### ABOUT THIS EXERCISE
Copy the data below, replacing each "Describe" with "Identify" and leaving everything else unchanged.

### Collected data
____
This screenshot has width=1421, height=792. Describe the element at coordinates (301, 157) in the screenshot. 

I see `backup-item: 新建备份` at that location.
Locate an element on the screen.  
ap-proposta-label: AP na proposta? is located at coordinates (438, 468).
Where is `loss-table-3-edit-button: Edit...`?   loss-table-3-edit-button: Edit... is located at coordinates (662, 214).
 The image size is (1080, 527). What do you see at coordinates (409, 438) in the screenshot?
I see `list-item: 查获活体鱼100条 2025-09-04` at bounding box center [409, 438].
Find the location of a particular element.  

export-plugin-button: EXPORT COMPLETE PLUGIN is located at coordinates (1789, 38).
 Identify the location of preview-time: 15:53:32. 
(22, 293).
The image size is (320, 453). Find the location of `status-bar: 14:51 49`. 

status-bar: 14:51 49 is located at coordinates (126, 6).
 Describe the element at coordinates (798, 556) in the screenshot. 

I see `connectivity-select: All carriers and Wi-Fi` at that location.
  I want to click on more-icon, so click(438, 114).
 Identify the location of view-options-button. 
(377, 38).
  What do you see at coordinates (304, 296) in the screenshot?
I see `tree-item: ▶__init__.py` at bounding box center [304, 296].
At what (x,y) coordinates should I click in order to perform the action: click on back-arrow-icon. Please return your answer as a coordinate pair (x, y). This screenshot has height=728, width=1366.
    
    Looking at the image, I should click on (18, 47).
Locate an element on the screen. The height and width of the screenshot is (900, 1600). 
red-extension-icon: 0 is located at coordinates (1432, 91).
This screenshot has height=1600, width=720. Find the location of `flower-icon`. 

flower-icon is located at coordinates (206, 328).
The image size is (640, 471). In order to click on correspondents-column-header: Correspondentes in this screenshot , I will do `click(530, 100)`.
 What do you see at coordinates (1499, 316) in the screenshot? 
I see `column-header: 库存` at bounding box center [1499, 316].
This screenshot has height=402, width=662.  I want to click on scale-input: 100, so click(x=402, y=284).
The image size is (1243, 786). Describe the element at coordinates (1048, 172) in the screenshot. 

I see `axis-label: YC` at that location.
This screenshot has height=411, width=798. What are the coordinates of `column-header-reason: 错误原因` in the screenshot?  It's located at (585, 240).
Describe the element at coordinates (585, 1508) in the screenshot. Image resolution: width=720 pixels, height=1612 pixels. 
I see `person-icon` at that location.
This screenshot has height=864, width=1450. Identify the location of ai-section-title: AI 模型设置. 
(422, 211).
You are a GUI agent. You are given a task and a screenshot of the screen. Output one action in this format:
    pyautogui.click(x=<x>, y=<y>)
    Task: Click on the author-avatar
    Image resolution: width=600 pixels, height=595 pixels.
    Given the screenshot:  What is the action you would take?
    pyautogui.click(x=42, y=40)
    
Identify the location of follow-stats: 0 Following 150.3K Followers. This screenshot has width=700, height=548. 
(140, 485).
____
### COMPLETED TASK
This screenshot has width=1421, height=792. Identify the element at coordinates (301, 157) in the screenshot. 

I see `backup-item: 新建备份` at that location.
Locate an element on the screen.  
ap-proposta-label: AP na proposta? is located at coordinates (438, 468).
Where is `loss-table-3-edit-button: Edit...`?   loss-table-3-edit-button: Edit... is located at coordinates (662, 214).
 The image size is (1080, 527). What do you see at coordinates (409, 438) in the screenshot?
I see `list-item: 查获活体鱼100条 2025-09-04` at bounding box center [409, 438].
Find the location of a particular element.  

export-plugin-button: EXPORT COMPLETE PLUGIN is located at coordinates (1789, 38).
 Identify the location of preview-time: 15:53:32. 
(22, 293).
The image size is (320, 453). Find the location of `status-bar: 14:51 49`. 

status-bar: 14:51 49 is located at coordinates (126, 6).
 Identify the element at coordinates (798, 556) in the screenshot. 

I see `connectivity-select: All carriers and Wi-Fi` at that location.
  I want to click on more-icon, so click(438, 114).
 Identify the location of view-options-button. 
(377, 38).
  What do you see at coordinates (304, 296) in the screenshot?
I see `tree-item: ▶__init__.py` at bounding box center [304, 296].
At what (x,y) coordinates should I click in order to perform the action: click on back-arrow-icon. Please return your answer as a coordinate pair (x, y). This screenshot has height=728, width=1366.
    
    Looking at the image, I should click on (18, 47).
Locate an element on the screen. The height and width of the screenshot is (900, 1600). 
red-extension-icon: 0 is located at coordinates (1432, 91).
This screenshot has height=1600, width=720. Find the location of `flower-icon`. 

flower-icon is located at coordinates (206, 328).
The image size is (640, 471). In order to click on correspondents-column-header: Correspondentes in this screenshot , I will do `click(530, 100)`.
 What do you see at coordinates (1499, 316) in the screenshot? 
I see `column-header: 库存` at bounding box center [1499, 316].
This screenshot has height=402, width=662.  I want to click on scale-input: 100, so click(x=402, y=284).
The image size is (1243, 786). Identify the element at coordinates (1048, 172) in the screenshot. 

I see `axis-label: YC` at that location.
This screenshot has height=411, width=798. What are the coordinates of `column-header-reason: 错误原因` in the screenshot?  It's located at (585, 240).
Identify the element at coordinates (585, 1508) in the screenshot. Image resolution: width=720 pixels, height=1612 pixels. 
I see `person-icon` at that location.
This screenshot has height=864, width=1450. Identify the location of ai-section-title: AI 模型设置. 
(422, 211).
You are a GUI agent. You are given a task and a screenshot of the screen. Output one action in this format:
    pyautogui.click(x=<x>, y=<y>)
    Task: Click on the author-avatar
    Image resolution: width=600 pixels, height=595 pixels.
    Given the screenshot:  What is the action you would take?
    pyautogui.click(x=42, y=40)
    
Identify the location of follow-stats: 0 Following 150.3K Followers. This screenshot has width=700, height=548. 
(140, 485).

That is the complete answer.